If anyone has advice on what to do, I’d be very grateful! Here are the RAWs: NLP - Google Drive

Thanks,

Finn

had the same issue too if I batch converted it (over 60 pics at once). Now I do a couple at once and it is waaaaay better. think it has something to do with whitebalance or something. I could be wrong tho since im still a greeny on negative scanning and converting.

If all else fails then you could just convert that one picture and see if its behaving better.

When I first starting using NLP (and also other conversation methods btw), I also had issues with neon colors, especially red and green. Someone, might have been Nate himself, gave a tip to use the little drop in dot in the Color Mixer tab to adjust Hue, saturation and luminance at a chosen spot. Just click the little circle, point your mouse to a problem area and while keeping left mouse clicked, move the cursor up and down.

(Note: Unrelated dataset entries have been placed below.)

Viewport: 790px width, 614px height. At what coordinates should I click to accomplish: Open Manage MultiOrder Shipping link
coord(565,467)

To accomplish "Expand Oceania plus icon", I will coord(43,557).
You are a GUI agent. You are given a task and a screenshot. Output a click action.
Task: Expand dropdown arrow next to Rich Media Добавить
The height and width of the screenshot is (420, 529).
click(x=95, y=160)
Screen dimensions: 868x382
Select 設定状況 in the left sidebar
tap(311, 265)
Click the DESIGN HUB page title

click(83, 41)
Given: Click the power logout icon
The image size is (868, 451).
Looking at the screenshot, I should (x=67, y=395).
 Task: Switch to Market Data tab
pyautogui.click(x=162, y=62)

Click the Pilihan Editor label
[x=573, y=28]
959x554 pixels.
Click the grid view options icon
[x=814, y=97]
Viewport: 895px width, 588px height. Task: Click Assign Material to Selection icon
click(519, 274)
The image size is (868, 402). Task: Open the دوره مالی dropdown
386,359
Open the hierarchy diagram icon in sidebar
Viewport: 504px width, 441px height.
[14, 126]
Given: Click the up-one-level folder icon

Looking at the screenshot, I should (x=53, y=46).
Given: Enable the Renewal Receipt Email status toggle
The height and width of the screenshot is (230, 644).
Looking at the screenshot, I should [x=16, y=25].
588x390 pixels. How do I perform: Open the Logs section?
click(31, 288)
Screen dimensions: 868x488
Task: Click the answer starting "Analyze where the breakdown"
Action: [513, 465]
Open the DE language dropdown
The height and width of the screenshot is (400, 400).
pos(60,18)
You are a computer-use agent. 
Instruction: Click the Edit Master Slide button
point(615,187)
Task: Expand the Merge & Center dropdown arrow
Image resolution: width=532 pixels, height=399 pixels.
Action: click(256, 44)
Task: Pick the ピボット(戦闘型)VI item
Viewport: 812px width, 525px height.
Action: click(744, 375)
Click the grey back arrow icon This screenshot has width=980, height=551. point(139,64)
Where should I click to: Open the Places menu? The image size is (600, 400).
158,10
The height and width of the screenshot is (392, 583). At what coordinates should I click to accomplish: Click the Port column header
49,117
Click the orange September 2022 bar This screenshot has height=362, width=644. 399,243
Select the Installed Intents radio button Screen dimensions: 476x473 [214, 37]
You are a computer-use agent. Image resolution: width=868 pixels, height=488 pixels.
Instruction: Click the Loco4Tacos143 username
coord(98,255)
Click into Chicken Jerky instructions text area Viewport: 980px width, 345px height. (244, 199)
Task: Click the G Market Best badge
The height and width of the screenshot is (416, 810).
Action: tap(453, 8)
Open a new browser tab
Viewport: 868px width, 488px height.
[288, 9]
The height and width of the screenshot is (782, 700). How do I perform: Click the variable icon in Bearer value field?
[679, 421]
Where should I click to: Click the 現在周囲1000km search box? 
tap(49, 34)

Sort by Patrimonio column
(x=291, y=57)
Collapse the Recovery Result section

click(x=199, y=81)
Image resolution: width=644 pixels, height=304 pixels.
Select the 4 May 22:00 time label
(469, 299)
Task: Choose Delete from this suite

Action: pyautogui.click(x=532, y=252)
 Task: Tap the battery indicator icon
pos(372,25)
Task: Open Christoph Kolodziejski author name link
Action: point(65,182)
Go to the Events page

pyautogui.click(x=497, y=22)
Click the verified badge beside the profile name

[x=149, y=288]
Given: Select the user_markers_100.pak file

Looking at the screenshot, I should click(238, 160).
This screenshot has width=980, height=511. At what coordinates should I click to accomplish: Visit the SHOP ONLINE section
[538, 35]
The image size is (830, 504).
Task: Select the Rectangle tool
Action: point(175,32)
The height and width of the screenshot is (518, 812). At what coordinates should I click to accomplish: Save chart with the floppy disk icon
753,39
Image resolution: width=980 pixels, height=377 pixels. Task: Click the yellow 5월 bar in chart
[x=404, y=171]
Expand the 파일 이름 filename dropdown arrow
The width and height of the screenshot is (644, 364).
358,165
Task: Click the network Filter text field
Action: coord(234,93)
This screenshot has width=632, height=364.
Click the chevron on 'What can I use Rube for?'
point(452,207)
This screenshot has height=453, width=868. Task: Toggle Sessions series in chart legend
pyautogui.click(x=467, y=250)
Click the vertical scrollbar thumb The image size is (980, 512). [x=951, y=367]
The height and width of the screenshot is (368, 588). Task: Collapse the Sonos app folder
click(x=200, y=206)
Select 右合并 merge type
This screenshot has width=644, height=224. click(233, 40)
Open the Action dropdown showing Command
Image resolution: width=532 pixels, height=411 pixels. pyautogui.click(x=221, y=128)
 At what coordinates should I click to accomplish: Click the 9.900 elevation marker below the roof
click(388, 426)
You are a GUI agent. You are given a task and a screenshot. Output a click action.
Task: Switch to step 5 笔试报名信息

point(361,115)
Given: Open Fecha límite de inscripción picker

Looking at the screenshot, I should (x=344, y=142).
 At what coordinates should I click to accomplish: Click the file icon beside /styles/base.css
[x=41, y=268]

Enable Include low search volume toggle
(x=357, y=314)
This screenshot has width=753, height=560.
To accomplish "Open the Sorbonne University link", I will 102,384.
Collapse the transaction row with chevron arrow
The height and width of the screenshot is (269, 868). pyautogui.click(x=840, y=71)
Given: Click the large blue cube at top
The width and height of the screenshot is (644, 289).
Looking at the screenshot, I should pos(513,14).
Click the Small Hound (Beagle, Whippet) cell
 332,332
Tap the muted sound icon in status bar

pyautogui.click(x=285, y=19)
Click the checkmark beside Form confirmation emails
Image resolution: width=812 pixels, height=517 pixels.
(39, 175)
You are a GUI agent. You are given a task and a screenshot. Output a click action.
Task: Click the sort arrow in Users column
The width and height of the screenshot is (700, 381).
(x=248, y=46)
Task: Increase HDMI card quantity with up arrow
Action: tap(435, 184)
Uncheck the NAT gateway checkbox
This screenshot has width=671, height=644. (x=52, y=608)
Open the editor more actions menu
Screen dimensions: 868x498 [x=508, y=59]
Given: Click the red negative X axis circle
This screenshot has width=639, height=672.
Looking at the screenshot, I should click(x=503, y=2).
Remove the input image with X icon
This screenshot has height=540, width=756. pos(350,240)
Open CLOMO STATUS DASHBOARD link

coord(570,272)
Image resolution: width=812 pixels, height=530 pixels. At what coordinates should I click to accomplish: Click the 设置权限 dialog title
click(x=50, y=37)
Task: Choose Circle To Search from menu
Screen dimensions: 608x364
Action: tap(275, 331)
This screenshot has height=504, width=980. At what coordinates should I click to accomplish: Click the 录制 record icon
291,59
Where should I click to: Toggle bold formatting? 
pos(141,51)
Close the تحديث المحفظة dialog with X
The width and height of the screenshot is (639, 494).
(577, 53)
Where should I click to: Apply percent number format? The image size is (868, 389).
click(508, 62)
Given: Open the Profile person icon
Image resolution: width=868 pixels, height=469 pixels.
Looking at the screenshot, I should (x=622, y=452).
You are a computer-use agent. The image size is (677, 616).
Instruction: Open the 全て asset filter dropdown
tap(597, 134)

While it won’t change anything about the way NLP converts images, it might help adjusting individual images after conversion

@finn_l

“nearly identical” is probably how you feel about the two images, and this is where we have to look closer: “nearly”.

From NLP’s point of view, the two images are quite different. Putting it simply: one is but green and brown, the other has some sky too. It does not matter that it’s “sky”, but that it has different colour and tonality. The wider the range of colours and tones are, the easier it is for NLP to provide a balanced conversion. Roll Analysis can help too.

Roll Analysis takes all selected images into consideration and the sky in one image will help an other image that has some red helping in return. For RA to work best, all selected scans should have been exposed with identical aperture and shutter speed settings. There’s some slack, but at a certain point, NLP will drop RA and convert images one by one.

You can see the effect of present/absent hues and tones by cropping off the sky. The converted image might look closer to the converted skyless image. Try different Border Buffer widths and see what they do. Basically, NLP reacts to what is defined (by crop and buffer) to be used for preparing the conversion.

Maybe try some of the other tone profiles and work back from there. I have found that this can help eliminate “radioactive” saturation and tonality in weird conversions when all else fails. Unfortunately the “match” feature will not work properly unless the negatives are nearly identical in terms of exposure

Thanks to everyone for the suggestions. I realized that I foolishly was using the Sync setting, not the Match setting–Match worked perfectly in this instance. I had incorrectly thought that, because Sync supposedly copies the analysis data, that it would have the same effect, but that isn’t the case.

It is still frustrating that the inner workings of NLP exist in a black box with little to no discernible reason (sometimes the WB sliders seem to be reversed in their effect. why? who knows). Even trying different tone profiles, individual colour adjustments, and white balance adjustments didn’t yield even close to the correct outcome – so it’s lucky that I had an accurate frame to ‘match’ from in this case.

Thanks for bringing your problem to the forum. I love to read these, and it helps me to hear the solutions that are proposed.

I don’t think of NLP as “black box” of mystery! At the core of its process is to intercept the way you are moving the slider and invert it. You are processing a negative image in Lightroom which only processes positive images. It might be useful for you to try processing a negative image manually. There are countless guides out there. That method is slower and sometimes frustrating but can give you some insights.